New Technique Helps ID Genes Related to Aging

An orange roundworm is silhouetted against a black backdrop. Bright yellow dots are scattered throughout the worm, but are concentrated in a central region of the worm's body.

The head of a C. elegans showing fluorescently labeled protein aggregates.

This is a slightly modified version of an article written by Matt Shipman, Research Lead in University Communications.

Professor Adriana San Miguel and her colleagues have developed a new method for determining which genes are relevant to the aging process. The work was done in an animal species widely used as a model for genetic and biological research, but the finding has broader applications for research into the genetics of aging.

“There are a lot of genes out there that we still don’t know what they do, particularly in regard to aging,” says San Miguel, corresponding author of a paper on the work. “That’s because this field faces a very specific technical challenge: by the time you know whether an organism is going to live for a long time, it’s old and no longer able to reproduce. But the techniques we use to study genes require us to work with animals that are capable of reproducing, so we can study the role of specific genes in subsequent generations.

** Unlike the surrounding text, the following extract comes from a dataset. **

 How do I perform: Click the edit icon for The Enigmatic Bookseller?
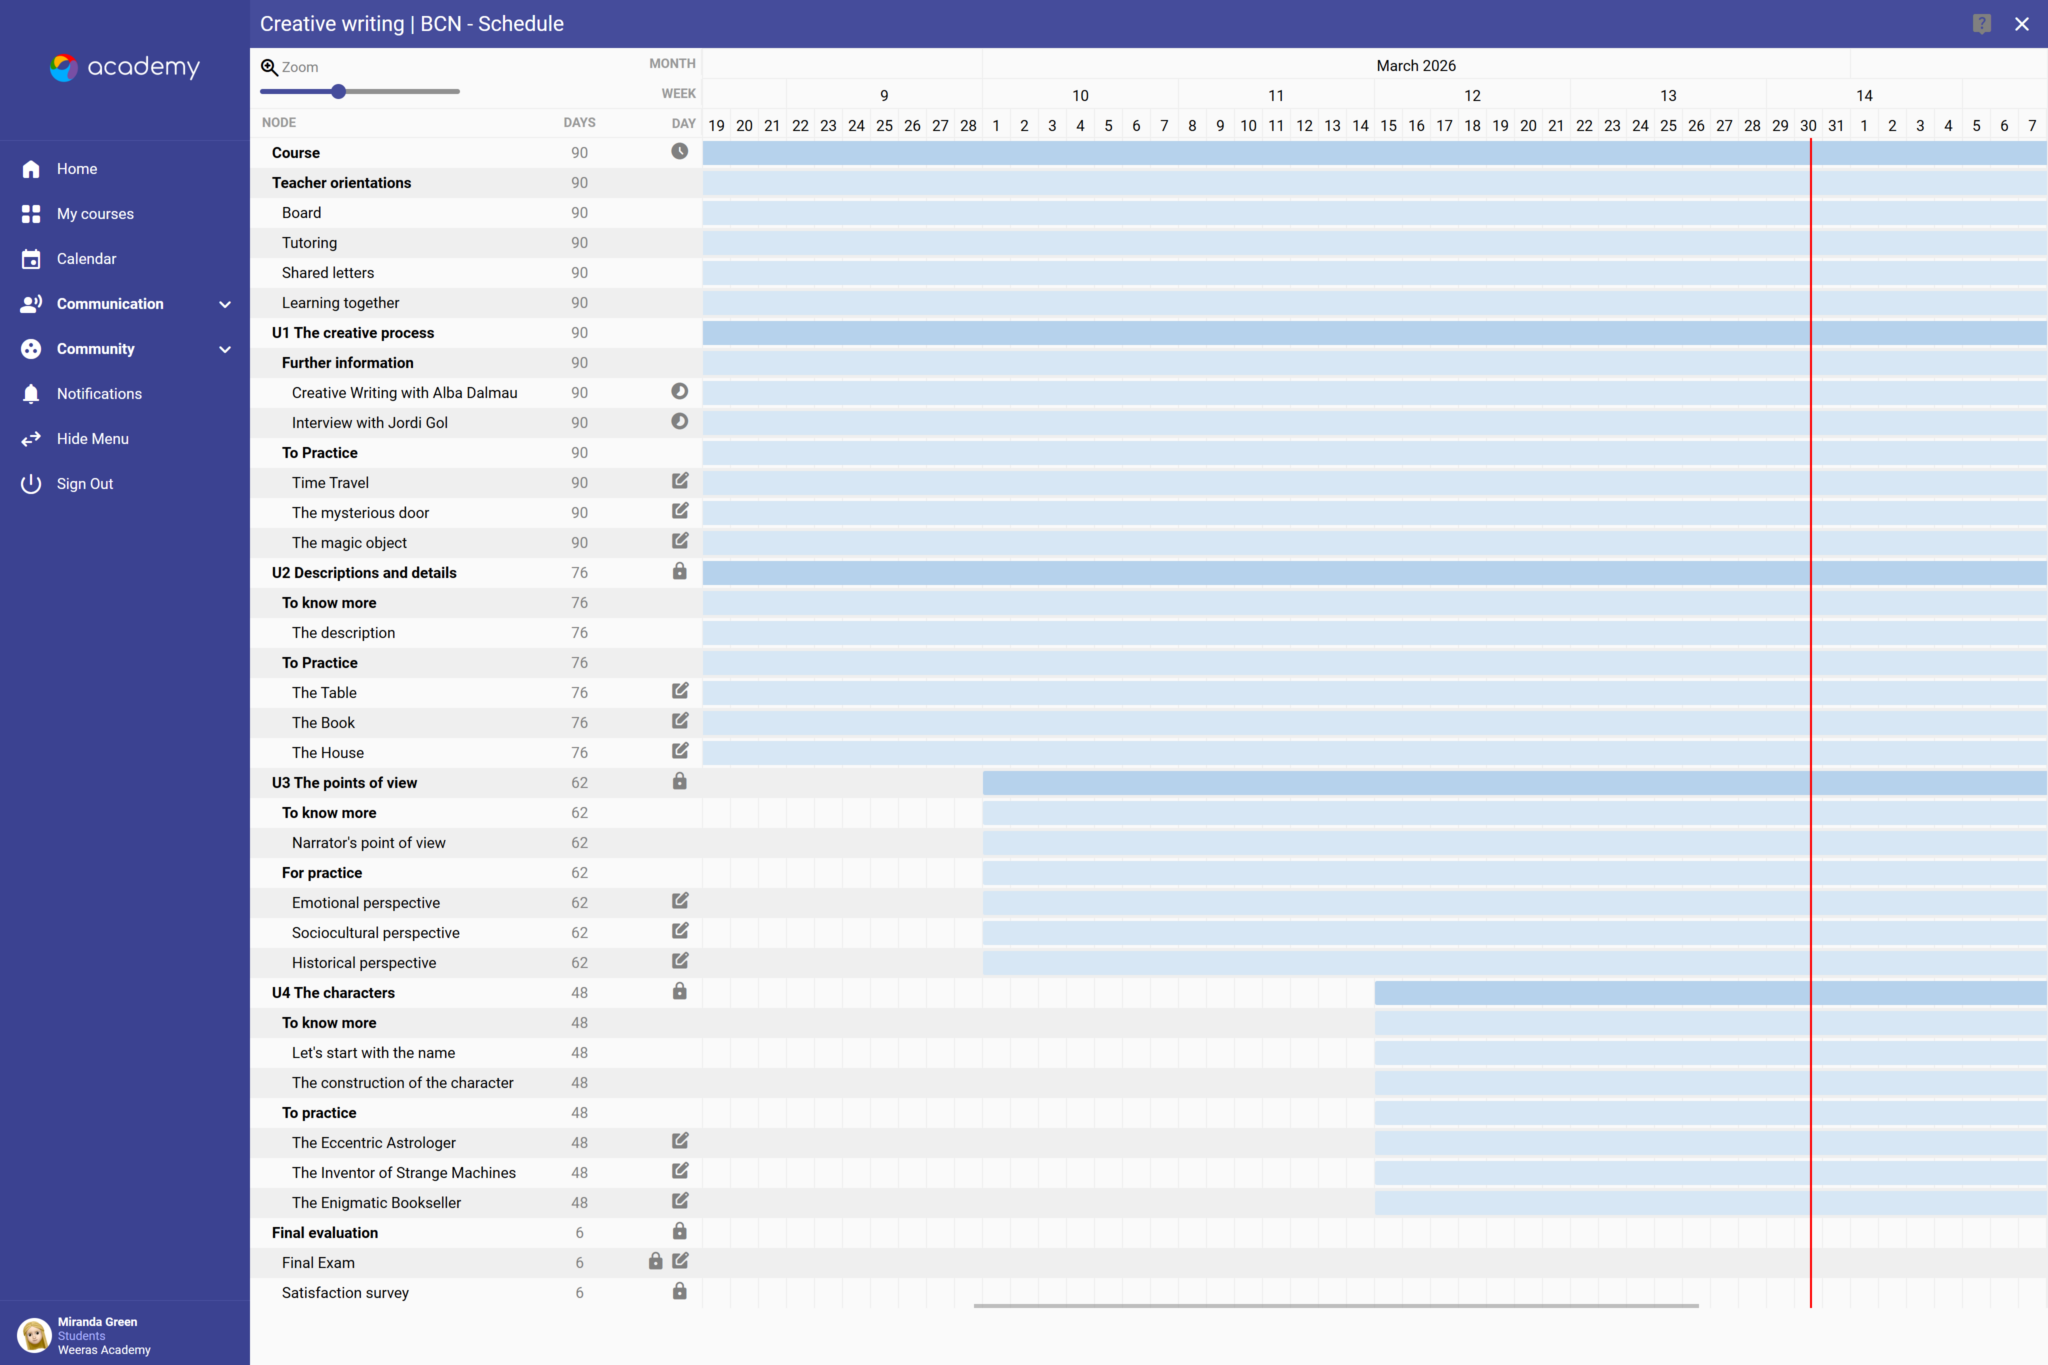tap(680, 1201)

“To expedite research in this field, we wanted to find a way of identifying genes that may be relevant to aging while the organisms are still young enough to work with.”

c elegans round worm
An adult C. elegans on a culture plate. Photo courtesy of Dr. Adriana San Miguel.

For this work, the researchers focused on a species of roundworm called C. elegans, which is one of the most important model species for research into genetics and aging. Specifically, the researchers focused on protein aggregation in cells, which is well established as being related to aging.

Here’s how the new method for identifying genes that may be relevant to aging works.

First, the researchers expose thousands of C. elegans to a chemical that induces random genetic mutations. The researchers then use an autonomous, high-throughput system that allows them to identify which roundworms have high levels of protein aggregation in their cells without harming them, but while they’re still young enough to reproduce. The roundworms that have higher levels of protein aggregation, which are expected to live for a shorter period of time, are then separated from the others using an automated, microfluidic system and observed to see how long they live.

Once the roundworms die, researchers have established protein aggregation and lifespan data for each of the roundworms. The roundworms with the highest protein aggregation and the shortest lifespans can be prioritized for study, since there is an increased likelihood that their mutations affected their aging. Researchers can then sequence the DNA of these roundworms.

“Once we have the genomic data, we can identify the mutations in C. elegans,” San Miguel says. “And the protein aggregation and lifespan data allow us to assess which mutations may be most relevant to aging. This allows us to focus future research on those genes.”

In proof-of-concept testing, the researchers chose to do genome sequencing on the individual roundworm in their sample that had the highest level of protein aggregation. They found that it had a mutation on a gene that was not previously identified as having any relationship to aging.

“The next step is to do additional research focusing on this gene,” San Miguel says. “Is it playing a role in the aging process? And, if so, what is that role?

“More importantly, we think the technique we’ve demonstrated in this paper can be used by others in the research community to help identify genes of interest and – hopefully – expedite research into the genetics of aging. We’re very open to collaborating with other researchers who are interested in pursuing this line of work.”

The paper, “Identifying C. elegans Lifespan Mutants by Screening for Early-Onset Protein Aggregation,” is published in the Cell Press journal iScience. First author of the paper is Daniel Midkiff, a Ph.D. graduate from Prof. San Miguel’s research group. The work was done with support from the U.S. National Institutes of Health, under grants R00AG046911 and R21AG059099.